For the data below, give again exactly the lines from the one containing "Where should I click to: Click the 背景の削除" through the one containing "You are a computer-use agent. This", both ends included, and no others.

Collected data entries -
___

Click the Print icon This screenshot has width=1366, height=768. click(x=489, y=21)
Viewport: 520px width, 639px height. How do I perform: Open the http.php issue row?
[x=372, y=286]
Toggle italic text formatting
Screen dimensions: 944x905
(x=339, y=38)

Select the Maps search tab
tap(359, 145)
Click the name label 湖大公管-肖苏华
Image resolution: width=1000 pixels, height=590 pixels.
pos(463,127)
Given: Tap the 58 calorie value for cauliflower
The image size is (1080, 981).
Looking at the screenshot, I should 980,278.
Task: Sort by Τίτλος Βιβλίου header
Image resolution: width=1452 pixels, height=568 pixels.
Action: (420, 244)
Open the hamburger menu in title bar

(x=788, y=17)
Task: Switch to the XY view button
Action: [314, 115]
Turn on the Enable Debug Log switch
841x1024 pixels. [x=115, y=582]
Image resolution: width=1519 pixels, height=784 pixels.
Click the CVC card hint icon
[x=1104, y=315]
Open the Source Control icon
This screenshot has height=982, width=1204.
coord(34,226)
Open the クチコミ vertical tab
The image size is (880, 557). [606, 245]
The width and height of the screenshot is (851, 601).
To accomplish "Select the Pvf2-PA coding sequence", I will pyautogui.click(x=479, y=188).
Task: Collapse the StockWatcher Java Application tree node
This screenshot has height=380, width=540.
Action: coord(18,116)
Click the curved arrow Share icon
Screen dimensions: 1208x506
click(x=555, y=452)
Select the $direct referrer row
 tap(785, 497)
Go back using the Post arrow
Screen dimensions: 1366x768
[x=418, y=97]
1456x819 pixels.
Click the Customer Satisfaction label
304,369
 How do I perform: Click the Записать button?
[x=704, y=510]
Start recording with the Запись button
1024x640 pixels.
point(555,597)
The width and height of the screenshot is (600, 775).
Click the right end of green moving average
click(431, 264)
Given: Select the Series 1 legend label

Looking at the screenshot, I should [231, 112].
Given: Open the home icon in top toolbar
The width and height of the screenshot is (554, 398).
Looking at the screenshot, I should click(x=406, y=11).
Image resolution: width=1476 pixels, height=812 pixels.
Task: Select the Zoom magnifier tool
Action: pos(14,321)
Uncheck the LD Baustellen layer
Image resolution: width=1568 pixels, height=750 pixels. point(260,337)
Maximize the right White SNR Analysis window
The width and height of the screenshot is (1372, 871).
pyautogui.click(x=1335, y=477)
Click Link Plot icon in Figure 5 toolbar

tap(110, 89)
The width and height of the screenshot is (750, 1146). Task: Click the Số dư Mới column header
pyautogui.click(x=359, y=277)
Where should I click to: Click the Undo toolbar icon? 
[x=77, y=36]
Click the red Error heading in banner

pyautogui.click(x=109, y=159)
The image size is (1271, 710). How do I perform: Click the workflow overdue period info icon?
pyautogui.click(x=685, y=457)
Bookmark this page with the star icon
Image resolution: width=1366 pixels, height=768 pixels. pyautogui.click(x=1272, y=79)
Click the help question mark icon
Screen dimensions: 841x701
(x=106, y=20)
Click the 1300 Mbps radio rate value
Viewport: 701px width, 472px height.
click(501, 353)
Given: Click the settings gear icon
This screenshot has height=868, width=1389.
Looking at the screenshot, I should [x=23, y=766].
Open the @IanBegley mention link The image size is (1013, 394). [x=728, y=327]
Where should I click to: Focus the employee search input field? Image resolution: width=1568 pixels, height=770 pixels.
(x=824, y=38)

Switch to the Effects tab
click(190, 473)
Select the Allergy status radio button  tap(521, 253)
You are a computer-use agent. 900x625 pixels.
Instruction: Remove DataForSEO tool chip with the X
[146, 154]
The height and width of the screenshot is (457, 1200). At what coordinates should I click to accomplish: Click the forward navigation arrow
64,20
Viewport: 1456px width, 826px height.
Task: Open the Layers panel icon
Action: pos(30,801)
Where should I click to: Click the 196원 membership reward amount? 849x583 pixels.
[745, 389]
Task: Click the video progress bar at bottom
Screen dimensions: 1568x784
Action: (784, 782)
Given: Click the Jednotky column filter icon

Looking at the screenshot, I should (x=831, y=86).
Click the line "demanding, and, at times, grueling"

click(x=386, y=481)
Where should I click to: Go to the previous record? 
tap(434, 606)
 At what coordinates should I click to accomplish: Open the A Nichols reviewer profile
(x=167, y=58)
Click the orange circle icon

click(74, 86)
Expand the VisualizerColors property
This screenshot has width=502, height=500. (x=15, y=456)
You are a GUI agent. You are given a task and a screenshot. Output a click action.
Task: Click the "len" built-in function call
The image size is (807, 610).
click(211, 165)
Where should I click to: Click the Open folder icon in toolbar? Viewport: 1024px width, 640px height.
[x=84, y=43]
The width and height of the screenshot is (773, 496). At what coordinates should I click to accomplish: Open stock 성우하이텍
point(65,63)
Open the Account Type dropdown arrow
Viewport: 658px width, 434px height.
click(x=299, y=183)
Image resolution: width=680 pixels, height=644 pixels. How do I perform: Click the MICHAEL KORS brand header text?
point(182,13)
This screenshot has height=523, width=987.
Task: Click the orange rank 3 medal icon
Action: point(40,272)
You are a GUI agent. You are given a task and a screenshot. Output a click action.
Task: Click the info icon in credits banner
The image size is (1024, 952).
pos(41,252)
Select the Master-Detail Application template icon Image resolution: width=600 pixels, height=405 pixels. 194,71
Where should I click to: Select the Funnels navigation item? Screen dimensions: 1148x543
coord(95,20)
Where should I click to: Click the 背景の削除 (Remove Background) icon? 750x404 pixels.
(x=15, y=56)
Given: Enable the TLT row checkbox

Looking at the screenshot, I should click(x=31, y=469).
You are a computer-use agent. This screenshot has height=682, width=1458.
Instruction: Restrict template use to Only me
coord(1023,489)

___

RESULT OF THE TASK -
Where should I click to: Click the 背景の削除 (Remove Background) icon? 750x404 pixels.
(x=15, y=56)
Given: Enable the TLT row checkbox

Looking at the screenshot, I should click(x=31, y=469).
You are a computer-use agent. This screenshot has height=682, width=1458.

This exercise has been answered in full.